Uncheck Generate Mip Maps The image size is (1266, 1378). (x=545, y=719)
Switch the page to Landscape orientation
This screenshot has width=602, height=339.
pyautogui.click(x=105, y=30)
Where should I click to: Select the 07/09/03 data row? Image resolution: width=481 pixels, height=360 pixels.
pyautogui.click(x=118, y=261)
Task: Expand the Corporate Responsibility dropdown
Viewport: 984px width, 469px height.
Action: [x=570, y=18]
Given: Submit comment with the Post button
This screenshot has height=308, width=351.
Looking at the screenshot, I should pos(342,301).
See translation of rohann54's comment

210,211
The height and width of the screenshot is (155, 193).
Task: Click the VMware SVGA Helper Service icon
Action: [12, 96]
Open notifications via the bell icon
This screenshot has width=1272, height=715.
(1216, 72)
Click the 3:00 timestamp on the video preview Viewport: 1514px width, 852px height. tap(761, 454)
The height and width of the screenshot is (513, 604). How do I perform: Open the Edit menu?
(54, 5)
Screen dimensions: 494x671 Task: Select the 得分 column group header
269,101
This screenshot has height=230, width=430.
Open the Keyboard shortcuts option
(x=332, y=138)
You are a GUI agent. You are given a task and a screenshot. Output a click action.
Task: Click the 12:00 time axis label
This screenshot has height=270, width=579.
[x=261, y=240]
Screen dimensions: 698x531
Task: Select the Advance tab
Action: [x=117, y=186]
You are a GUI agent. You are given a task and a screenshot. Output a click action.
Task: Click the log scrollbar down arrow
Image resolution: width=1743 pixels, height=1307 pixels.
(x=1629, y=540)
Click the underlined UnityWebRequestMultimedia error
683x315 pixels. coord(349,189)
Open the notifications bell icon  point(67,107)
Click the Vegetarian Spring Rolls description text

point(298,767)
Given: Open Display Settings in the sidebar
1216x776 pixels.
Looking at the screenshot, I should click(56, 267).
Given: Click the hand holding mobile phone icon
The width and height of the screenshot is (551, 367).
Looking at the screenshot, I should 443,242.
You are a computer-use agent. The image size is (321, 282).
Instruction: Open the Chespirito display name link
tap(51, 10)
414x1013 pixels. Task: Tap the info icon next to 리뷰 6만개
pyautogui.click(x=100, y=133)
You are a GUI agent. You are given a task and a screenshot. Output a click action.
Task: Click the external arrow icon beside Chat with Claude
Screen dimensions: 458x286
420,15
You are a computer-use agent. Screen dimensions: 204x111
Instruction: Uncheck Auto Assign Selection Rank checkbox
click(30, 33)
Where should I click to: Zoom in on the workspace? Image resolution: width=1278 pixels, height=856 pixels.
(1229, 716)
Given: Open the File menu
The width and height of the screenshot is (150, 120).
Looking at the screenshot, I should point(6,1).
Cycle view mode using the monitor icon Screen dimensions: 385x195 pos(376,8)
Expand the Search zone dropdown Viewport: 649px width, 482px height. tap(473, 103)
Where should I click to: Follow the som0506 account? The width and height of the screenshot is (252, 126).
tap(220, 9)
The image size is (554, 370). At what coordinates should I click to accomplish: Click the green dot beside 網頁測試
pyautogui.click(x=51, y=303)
........
## EXERCISE OBJECTIVE
Retype only this portion of the data above: the line containing "The width and height of the screenshot is (551, 367).", the line containing "Given: Open the File menu", and all lines between them, exactly.

## RESULT OF THE EXERCISE
The width and height of the screenshot is (551, 367).
Looking at the screenshot, I should 443,242.
You are a computer-use agent. The image size is (321, 282).
Instruction: Open the Chespirito display name link
tap(51, 10)
414x1013 pixels. Task: Tap the info icon next to 리뷰 6만개
pyautogui.click(x=100, y=133)
You are a GUI agent. You are given a task and a screenshot. Output a click action.
Task: Click the external arrow icon beside Chat with Claude
Screen dimensions: 458x286
420,15
You are a computer-use agent. Screen dimensions: 204x111
Instruction: Uncheck Auto Assign Selection Rank checkbox
click(30, 33)
Where should I click to: Zoom in on the workspace? Image resolution: width=1278 pixels, height=856 pixels.
(1229, 716)
Given: Open the File menu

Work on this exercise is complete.